> EXERCISE DIRECTIONS:
Working from the entries below, give again each line from the first through the one containing "Accueil (73, 386)", exactly and with nothing else.

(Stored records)
_ _ _ _ _ _ _

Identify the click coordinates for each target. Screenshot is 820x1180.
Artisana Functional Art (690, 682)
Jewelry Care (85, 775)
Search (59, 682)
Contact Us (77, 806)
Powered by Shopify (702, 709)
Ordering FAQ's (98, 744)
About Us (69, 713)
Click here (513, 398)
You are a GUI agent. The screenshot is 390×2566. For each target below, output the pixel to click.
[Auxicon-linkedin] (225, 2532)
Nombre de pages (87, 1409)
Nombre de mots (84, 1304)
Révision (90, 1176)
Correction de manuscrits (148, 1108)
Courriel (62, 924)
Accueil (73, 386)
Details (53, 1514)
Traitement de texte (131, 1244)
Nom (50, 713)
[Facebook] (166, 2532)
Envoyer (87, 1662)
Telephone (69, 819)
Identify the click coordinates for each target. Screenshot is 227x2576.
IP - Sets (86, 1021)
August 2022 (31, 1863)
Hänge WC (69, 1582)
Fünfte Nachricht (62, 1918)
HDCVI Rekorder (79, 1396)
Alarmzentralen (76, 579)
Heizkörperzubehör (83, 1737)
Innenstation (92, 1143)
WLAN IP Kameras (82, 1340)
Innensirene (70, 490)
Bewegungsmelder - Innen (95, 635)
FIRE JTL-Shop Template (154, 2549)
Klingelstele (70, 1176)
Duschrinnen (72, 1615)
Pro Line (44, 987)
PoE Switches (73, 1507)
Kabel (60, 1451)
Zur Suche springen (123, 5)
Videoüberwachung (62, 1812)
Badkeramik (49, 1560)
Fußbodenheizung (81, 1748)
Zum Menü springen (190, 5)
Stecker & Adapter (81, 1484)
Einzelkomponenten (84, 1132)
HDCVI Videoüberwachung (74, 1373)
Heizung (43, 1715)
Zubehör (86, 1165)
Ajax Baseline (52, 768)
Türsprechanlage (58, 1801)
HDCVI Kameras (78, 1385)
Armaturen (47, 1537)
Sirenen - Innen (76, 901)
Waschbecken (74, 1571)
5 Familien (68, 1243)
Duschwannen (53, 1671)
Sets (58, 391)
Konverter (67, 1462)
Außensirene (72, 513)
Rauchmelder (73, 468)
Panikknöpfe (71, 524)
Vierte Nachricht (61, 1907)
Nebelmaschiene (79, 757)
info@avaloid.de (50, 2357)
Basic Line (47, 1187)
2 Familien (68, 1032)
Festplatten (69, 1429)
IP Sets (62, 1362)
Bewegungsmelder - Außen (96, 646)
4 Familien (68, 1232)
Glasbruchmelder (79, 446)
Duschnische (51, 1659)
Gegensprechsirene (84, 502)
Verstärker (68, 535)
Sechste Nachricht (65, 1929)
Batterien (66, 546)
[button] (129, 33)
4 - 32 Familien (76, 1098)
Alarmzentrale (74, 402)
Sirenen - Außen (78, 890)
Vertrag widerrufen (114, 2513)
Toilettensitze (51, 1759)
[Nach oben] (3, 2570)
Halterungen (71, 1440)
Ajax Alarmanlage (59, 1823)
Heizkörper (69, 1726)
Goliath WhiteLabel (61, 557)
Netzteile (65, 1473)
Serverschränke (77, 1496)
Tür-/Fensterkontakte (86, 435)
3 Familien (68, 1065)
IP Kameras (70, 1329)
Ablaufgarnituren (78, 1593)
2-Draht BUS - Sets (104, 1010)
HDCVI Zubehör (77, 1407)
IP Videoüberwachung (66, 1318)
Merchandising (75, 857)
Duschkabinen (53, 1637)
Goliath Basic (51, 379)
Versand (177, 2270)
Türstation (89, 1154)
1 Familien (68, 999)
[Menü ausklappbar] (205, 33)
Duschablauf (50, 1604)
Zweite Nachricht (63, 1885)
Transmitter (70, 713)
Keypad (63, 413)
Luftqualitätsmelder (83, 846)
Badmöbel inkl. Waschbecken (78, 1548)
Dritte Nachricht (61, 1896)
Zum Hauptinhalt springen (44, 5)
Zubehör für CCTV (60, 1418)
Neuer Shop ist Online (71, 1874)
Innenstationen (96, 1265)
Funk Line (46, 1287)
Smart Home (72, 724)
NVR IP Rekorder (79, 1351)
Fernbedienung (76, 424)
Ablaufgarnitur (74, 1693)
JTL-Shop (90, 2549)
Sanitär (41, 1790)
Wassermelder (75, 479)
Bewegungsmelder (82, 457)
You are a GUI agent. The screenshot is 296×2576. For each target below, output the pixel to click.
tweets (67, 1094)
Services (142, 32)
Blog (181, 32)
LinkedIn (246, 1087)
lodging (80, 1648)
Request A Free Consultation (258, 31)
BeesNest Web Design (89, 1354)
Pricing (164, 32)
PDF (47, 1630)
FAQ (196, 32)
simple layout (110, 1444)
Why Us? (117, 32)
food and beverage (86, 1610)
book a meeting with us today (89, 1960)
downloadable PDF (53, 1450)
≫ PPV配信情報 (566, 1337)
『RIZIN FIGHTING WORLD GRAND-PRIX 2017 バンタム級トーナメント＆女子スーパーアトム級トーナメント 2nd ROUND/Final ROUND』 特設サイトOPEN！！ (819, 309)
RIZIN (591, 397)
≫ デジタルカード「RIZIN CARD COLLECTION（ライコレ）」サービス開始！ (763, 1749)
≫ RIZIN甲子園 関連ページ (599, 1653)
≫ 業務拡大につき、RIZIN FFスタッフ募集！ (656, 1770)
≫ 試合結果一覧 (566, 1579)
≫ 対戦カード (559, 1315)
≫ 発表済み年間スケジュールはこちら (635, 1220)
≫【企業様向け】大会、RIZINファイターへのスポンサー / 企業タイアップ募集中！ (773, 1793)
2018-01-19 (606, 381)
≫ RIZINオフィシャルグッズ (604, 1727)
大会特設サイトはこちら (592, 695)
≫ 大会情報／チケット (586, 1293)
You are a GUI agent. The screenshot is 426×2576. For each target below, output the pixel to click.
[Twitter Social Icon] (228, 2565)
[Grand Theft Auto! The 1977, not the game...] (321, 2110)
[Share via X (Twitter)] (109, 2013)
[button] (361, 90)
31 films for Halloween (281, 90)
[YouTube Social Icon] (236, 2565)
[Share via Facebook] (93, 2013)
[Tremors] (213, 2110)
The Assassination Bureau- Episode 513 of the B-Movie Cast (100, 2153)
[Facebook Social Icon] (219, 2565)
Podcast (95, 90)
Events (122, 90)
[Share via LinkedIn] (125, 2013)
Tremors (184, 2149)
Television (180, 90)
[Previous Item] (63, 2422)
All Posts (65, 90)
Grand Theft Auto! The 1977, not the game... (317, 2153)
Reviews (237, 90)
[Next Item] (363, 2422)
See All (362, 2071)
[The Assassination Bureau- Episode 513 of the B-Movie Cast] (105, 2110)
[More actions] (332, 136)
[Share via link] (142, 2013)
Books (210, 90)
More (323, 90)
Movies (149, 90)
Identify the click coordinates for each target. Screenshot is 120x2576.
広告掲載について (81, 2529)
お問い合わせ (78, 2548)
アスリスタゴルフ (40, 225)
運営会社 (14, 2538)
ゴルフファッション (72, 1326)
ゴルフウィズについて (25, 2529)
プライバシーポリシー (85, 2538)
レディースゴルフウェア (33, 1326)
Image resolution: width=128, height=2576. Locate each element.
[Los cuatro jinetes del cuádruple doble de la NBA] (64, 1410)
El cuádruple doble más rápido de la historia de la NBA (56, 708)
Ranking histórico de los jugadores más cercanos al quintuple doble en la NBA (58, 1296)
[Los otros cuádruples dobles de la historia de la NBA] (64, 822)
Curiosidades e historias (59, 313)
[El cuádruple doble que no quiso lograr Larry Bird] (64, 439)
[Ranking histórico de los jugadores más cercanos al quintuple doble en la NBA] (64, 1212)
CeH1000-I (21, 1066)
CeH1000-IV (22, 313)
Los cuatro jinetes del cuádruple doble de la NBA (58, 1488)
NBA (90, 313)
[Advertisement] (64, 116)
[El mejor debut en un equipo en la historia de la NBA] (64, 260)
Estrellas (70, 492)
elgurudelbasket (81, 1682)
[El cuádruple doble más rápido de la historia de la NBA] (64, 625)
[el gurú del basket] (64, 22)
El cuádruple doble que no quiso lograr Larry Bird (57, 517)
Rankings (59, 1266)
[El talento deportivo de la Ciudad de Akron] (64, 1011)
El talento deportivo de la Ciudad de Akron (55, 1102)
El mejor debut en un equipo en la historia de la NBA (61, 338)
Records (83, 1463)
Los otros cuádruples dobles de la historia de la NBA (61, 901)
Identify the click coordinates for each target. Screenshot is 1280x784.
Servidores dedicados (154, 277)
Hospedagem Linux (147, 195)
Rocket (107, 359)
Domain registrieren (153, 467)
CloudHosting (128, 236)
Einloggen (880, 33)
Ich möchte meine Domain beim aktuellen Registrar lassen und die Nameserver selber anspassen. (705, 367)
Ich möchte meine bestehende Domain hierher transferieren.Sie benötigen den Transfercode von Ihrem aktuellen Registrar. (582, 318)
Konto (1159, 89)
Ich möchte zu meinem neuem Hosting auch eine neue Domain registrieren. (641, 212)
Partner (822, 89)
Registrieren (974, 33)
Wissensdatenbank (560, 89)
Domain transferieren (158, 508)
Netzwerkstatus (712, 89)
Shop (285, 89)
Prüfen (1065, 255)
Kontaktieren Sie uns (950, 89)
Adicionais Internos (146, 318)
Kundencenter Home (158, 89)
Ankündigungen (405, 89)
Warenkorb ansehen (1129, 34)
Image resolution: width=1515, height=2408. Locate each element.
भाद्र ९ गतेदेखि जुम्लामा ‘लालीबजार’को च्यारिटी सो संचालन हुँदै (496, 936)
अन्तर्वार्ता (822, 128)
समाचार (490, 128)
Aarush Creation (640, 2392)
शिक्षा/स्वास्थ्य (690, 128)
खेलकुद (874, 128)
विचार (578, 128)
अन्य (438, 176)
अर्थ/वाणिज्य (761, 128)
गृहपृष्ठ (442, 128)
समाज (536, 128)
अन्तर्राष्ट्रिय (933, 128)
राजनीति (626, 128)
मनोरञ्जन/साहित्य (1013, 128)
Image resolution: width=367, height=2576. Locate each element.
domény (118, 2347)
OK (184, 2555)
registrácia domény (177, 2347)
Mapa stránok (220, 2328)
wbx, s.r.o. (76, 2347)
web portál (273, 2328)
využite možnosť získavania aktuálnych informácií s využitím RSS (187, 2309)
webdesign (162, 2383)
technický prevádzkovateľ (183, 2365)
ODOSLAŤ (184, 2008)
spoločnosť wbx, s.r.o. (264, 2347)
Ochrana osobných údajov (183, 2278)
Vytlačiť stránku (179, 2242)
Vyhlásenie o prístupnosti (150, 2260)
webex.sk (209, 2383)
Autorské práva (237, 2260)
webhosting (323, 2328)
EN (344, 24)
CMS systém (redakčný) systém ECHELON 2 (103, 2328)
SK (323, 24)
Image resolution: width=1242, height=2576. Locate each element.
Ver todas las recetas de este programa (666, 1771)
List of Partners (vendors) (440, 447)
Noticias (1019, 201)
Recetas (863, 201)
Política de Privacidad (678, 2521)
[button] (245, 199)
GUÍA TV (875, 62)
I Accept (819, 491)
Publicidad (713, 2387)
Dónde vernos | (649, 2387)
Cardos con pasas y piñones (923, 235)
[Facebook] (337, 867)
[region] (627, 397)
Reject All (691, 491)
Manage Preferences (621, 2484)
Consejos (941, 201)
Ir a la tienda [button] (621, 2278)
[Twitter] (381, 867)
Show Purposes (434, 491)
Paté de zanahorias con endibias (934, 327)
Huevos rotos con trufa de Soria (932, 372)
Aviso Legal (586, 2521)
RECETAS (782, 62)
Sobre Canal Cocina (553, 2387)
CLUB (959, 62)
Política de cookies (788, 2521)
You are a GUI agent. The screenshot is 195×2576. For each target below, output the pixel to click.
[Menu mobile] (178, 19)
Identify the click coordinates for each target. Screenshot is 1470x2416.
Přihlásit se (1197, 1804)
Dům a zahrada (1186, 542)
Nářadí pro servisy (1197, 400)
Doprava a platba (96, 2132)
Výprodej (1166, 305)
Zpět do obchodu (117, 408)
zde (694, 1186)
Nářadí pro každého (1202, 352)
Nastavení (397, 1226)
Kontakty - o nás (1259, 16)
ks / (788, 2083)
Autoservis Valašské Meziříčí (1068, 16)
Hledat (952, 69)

_ _ _ _ _ _ _

> WRITTEN SOLUTION:
Identify the click coordinates for each target. Screenshot is 820x1180.
Artisana Functional Art (690, 682)
Jewelry Care (85, 775)
Search (59, 682)
Contact Us (77, 806)
Powered by Shopify (702, 709)
Ordering FAQ's (98, 744)
About Us (69, 713)
Click here (513, 398)
You are a GUI agent. The screenshot is 390×2566. For each target below, output the pixel to click.
[Auxicon-linkedin] (225, 2532)
Nombre de pages (87, 1409)
Nombre de mots (84, 1304)
Révision (90, 1176)
Correction de manuscrits (148, 1108)
Courriel (62, 924)
Accueil (73, 386)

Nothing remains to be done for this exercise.